Although abstract and highly hypothetical, our simulation helps to stimulate the call to reconsider these aspects while testing manipulations of peer review. Furthermore, while measuring the effects of these manipulations is in principle possible with in-journal data (e.g. Bravo et al. 2019), tracing long-term consequences of scientists’ reactions would require cross-journal data and consistent identity tracing procedures, as scientists review manuscripts for different journals: in short, a very arduous endeavor. This is where simulation models can help by providing scenario analysis that exploits available knowledge to explore probabilistic future trends with all due caveats concerning the weak realism and attention to contexts (Gilbert et al. 2018; Feliciani et al. 2019).

Following previous research, at first glance our simulations would lead to a dramatic conclusion, i.e. if scientists behave adaptively in peer review, a random system could be functional to reduce the cost of reviewing (e.g. Squazzoni and Gandelli 2013). This is true, according to our model, which has been intentionally built to consider extreme (hypothetical) scenarios. However, the problem is that it is hard to believe that even ideally, scientists would behave purely randomly. Secondly, the fact that scientists follow adaptive behavior makes them sensitive to incentives and regulations, which are the real levers that scientific associations, publishers, and journals have at their disposal to perform experiments that can improve the current situation. This is relevant even when contemplating reforms that are more coherent to the complex, multidimensional space of values and context-specific set of practices characterizing the academic community. Obviously, while artificial experiments can stimulate debate by analogy, their findings cannot inform policy or interventions and would require empirical test to support any generalization (Edmonds et al. 2019).

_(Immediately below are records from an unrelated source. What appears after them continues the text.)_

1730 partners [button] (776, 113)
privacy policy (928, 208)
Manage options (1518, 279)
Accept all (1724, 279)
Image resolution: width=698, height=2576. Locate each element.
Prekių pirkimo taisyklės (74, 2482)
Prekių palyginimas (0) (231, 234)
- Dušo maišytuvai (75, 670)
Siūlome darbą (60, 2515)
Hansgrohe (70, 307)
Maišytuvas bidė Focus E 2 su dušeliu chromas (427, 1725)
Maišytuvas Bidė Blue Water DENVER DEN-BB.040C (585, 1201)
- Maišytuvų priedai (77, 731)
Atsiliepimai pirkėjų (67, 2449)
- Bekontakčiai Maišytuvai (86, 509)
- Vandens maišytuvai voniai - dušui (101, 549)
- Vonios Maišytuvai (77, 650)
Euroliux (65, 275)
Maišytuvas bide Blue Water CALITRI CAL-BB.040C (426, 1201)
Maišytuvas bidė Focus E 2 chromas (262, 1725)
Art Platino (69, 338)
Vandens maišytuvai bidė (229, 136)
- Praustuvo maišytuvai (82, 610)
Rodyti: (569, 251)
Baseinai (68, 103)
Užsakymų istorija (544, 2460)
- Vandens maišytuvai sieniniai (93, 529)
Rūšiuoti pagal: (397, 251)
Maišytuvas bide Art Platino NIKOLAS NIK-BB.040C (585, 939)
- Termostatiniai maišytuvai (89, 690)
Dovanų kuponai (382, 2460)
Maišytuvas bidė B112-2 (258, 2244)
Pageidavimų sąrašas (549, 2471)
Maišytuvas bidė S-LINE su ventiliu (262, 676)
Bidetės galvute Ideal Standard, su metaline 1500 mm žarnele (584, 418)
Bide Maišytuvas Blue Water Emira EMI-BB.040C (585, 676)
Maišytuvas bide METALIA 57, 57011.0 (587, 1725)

Finally, our simulations are only theoretical and speculative as more evidence-based, empirically informed research would be necessary to reflect on the various causes of these strategic behaviors, including social influence processes, learning, social norms, and more complex institutional dynamics (Feliciani et al. 2019). While the advantage of agent-based models is that they permit us to look at stylized cases and draw theoretical reflections from premises in logically consistent ways, integrating these models with empirical data is the key both to calibrate agent behavior and incorporate contextual factors. Here, a set of well-design case studies comparing similar journals with different peer review models and tracing author/referee previous connections would help to calibrate sensitive model parameters, reduce abstract theoretical specifications, and provide a more context-specific picture of the behavioral dynamics underlying peer review outcomes. Unfortunately, there are still obstacles against large-scale data sharing from journals to study peer review due to confidentiality, lack of incentives to publishers, and lack of collaborative infrastructure (Squazzoni et al. 2020), which all need to be confronted.

Supplementary data

Supplementary data is available at SCIPOL Journal online.

Funding

This work has been initially supported by COST Action 1306 PEERE ‘New frontiers of peer review’. F.B. has been supported by a PRIN-MUR grant (Progetti di Rilevante Interesse Nazionale – Italian Ministry of University and Research – Grant Number: 20178TRM3F001). F.S. has been partially supported by a grant from the University of Milan (Transition Grant Number: PSR2015-17).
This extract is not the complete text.